This repository contains code and a blog for my data science accelerator project (https://matmoore.github.io/accelerator/)
This was a 3 month project to mine search logs for evaluating/improving the search function on GOV.UK. I worked on this project 1 day a week from April to June 2018.
More background:
- About the project
- How does GOV.UK search work at the moment
- Predicting search result relevance with a click model
For every search session I store these things:
Variable | Format | Purpose |
---|---|---|
searchTerm | String | What the user typed into the search bar |
finalItemClicked | UUID or URL | ID of the last thing clicked |
finalRank | Integer | Rank of the last thing clicked |
clickedResults | Array of UUIDs or URLs | IDs of everything clicked in the session |
allResults | Array of UUIDs or URLs | IDs of everything displayed on a search result page |
I defined a search session to be a user viewing a distinct search query within a single visit to GOV.UK. So if they return to the same search multiple times, it's still considered the same session, no matter what pages they visited in the middle.

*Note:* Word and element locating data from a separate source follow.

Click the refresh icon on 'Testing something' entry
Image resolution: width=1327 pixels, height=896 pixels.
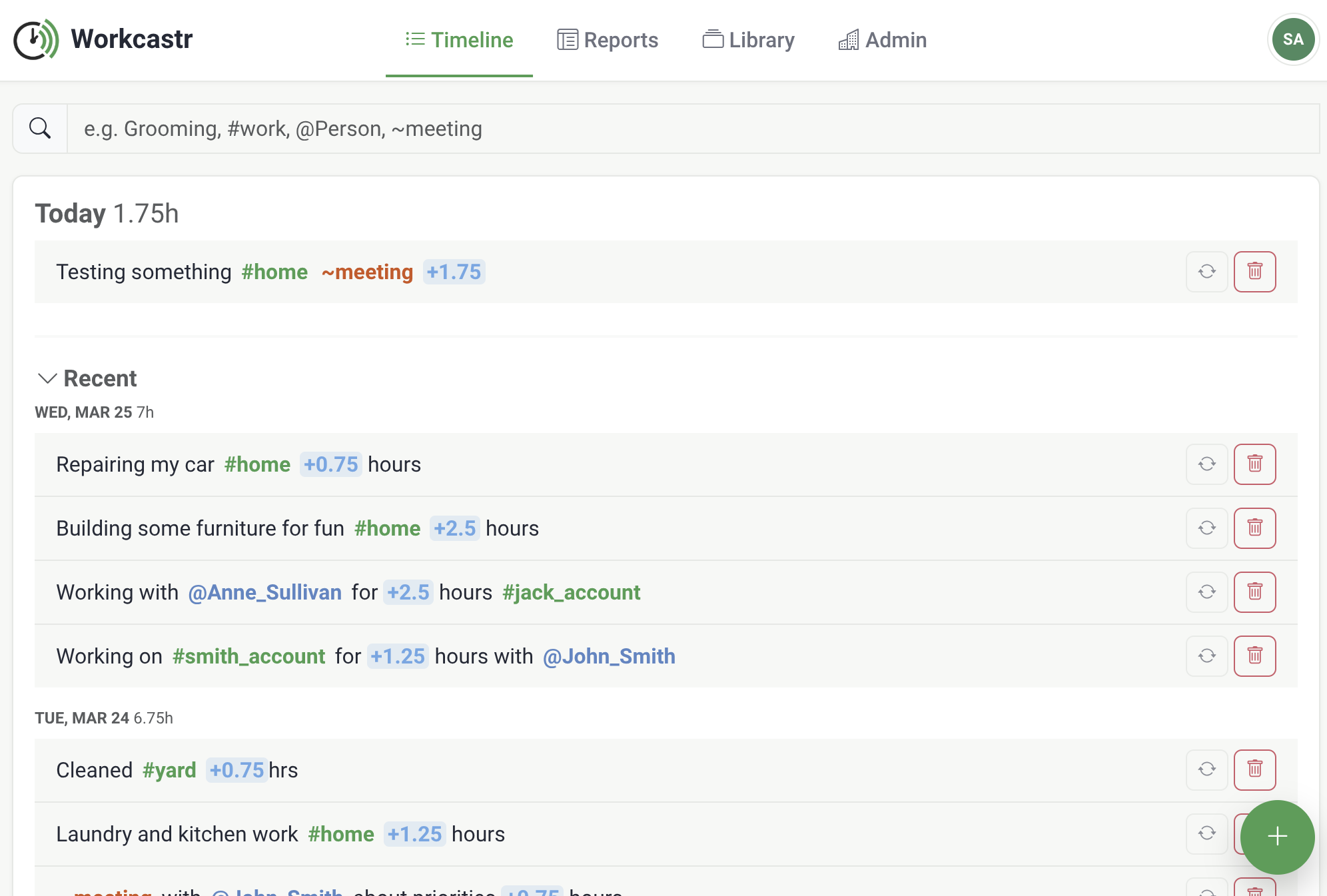[1206, 272]
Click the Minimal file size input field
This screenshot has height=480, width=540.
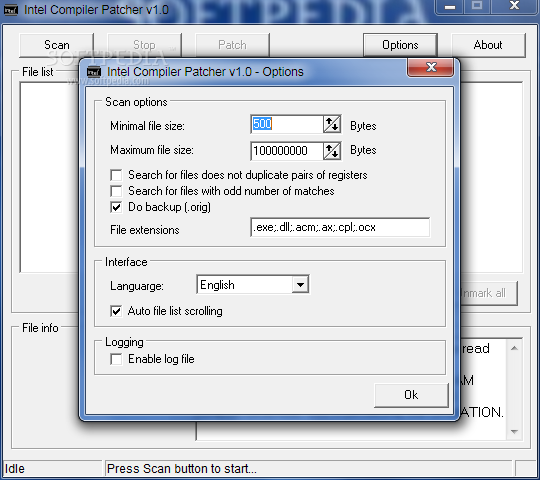coord(287,124)
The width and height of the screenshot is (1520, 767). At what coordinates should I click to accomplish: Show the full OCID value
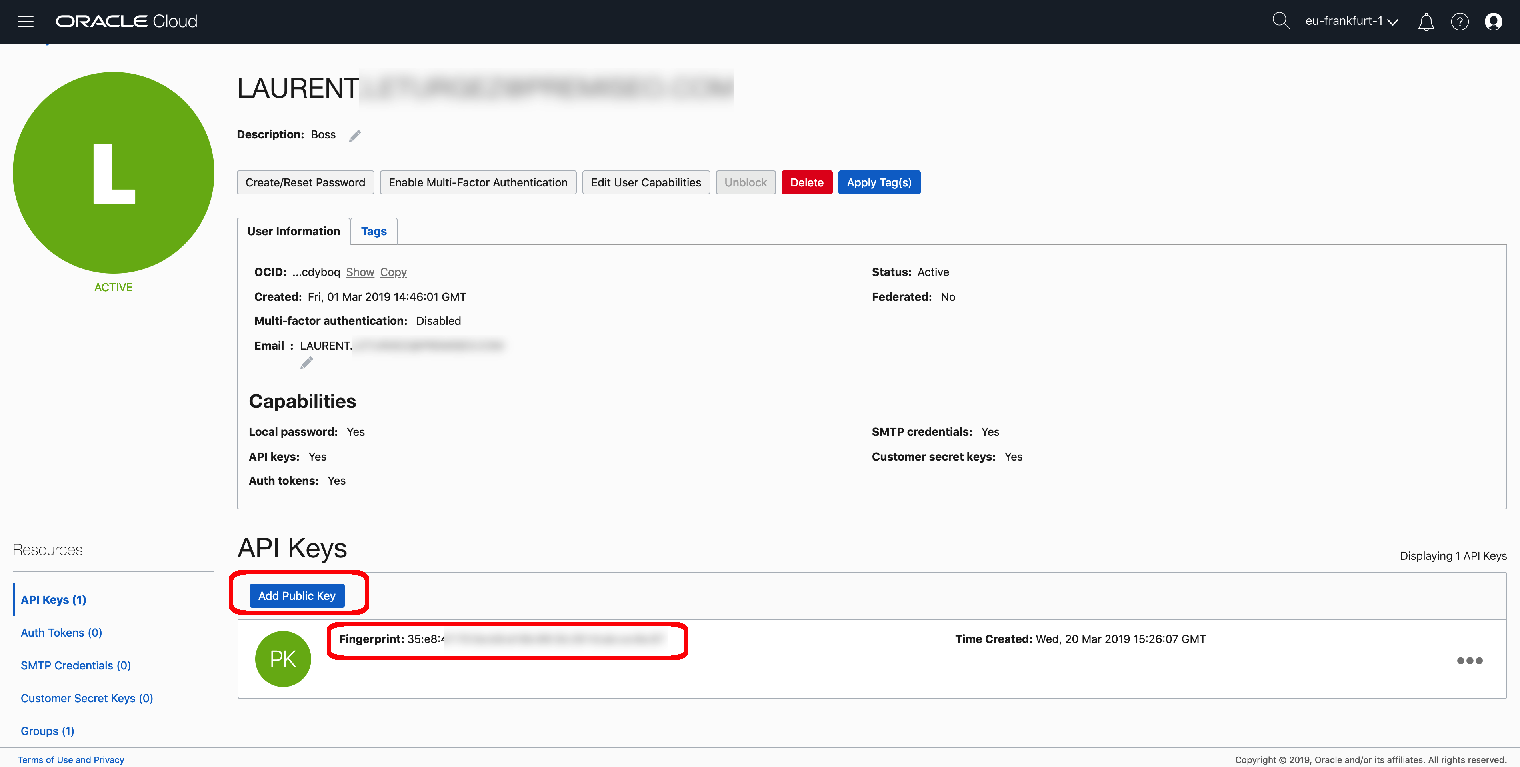click(x=360, y=272)
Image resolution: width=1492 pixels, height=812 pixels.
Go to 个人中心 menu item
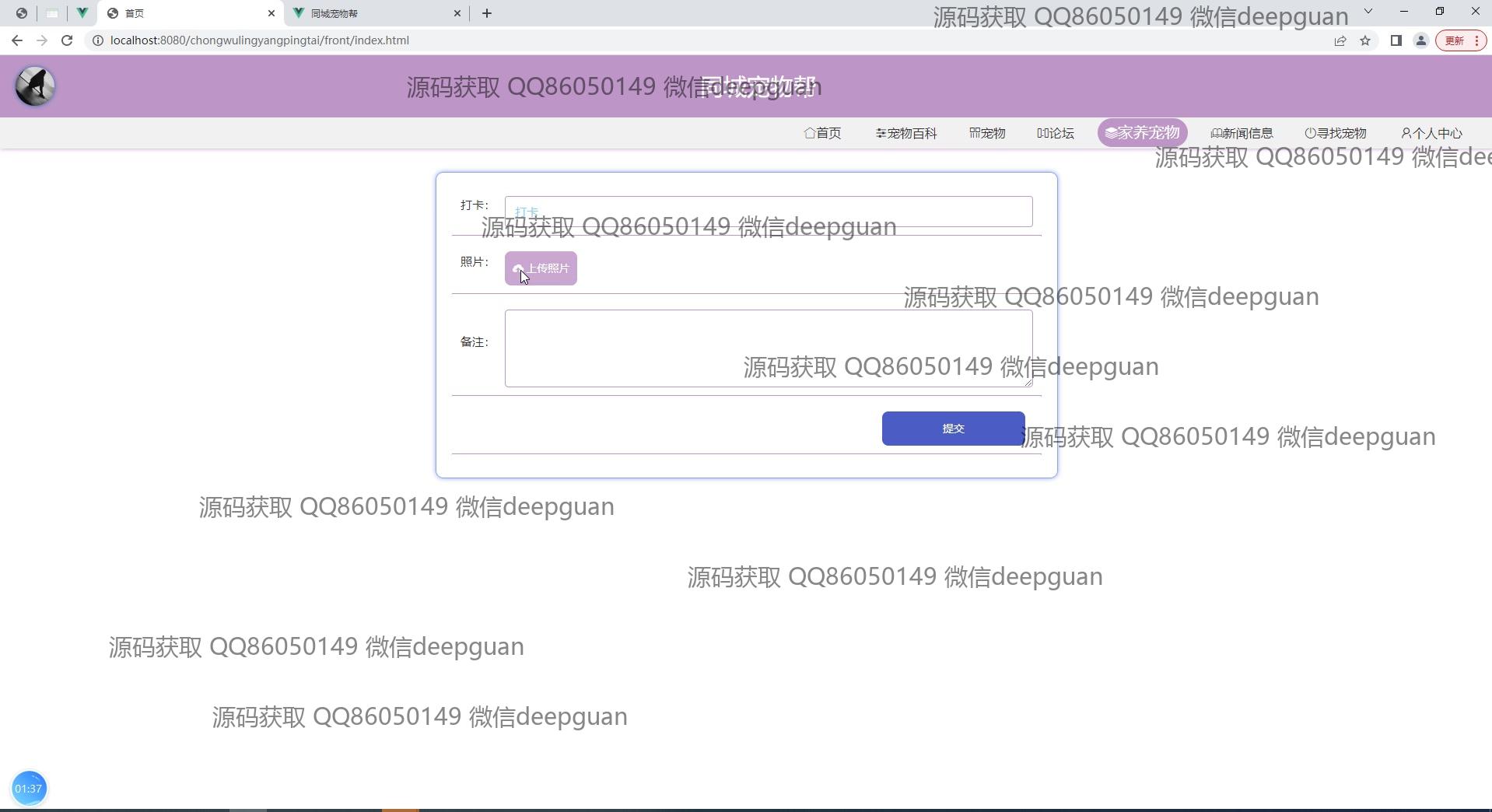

To run this code you need access to the GOV.UK Google Analytics BigQuery export, and a relational database to write data to.
You need to configure the following environment variables:
Variable | Format | Purpose | Default |
---|---|---|---|
DATABASE_URL | String | which local database to use | postgres://localhost/accelerator |
BIGQUERY_PRIVATE_KEY_ID | String | Key id from bigquery credentials | |
BIGQUERY_PRIVATE_KEY | SSH key | SSH key from bigquery credentials | |
BIGQUERY_CLIENT_EMAIL | Email address | Client email from bigquery credentials | |
BIGQUERY_CLIENT_ID | String | Client ID from bigquery credentials | |
DEBUG | String | If set to anything, debug the code using part of the dataset |
These can be set in a .env
file for local development when using pipenv.
The following scripts form a pipeline to extract, transform and load the data into a database:
pipenv run python bigquery.py
exports session data from google querypipenv run clean_data_from_bigquery.py [PATH_TO_RAW_DATA] [OUTPUT_PATH]
cleans up the output ofbigquery.py
and produces a single dataset where each row is a unique combination of (session, query, document)pipenv run load_sessions.py [INPUT_FILE]
groups the data by session and imports it into a local database
Some of these scripts use hardcoded dates and filenames, so check the code before running them.
After running these you will have the following tables, arranged as a STAR schema:
searches
- observations, where each row is a search sessionqueries
- each row is a unique search querydatasets
- each row records metadata about a single run of theload_sessions.py
script. This is for debugging purposes only.
Once the data is loaded, I manually ran a SQL query to mark queries as high volume or low volume. This is a separate step because I ended up loading the data in batches, and I could consider more queries high volume if I collected more data.
with foo as (select query_id from queries join searches using (query_id) group by query_id having count(*) > 1000) update queries set high_volume=true from foo where queries.query_id=foo.query_id;
To train the click model, first run pipenv run split_data.py
to create training/test datasets. You need to have run all the previous steps first. This will output CSV files with the test and training datasets.
Then run pipenv run python estimate_with_pyclick.py
. This uses a Simplified Dynamic Bayesian Network model, which should be very fast (a few minutes on my Macbook pro). In contrast, the full Dynamic Bayesian network model takes hours rather than minutes. If you want to speed it up you can try using PyPy as recommended by PyClick, but I didn't get this working.
The trained click model can be used to rerank a set of search results so that the most "relevant" results are at the top. I compared to this the ranking the user originally saw, by looking at whether their chosen result moved up or down.
The script I used to do this is evaluate_model.py
.
Unfortunately this metric is biased towards results that were originally ranked higher up, but I didn't come up with a better one in the time I had.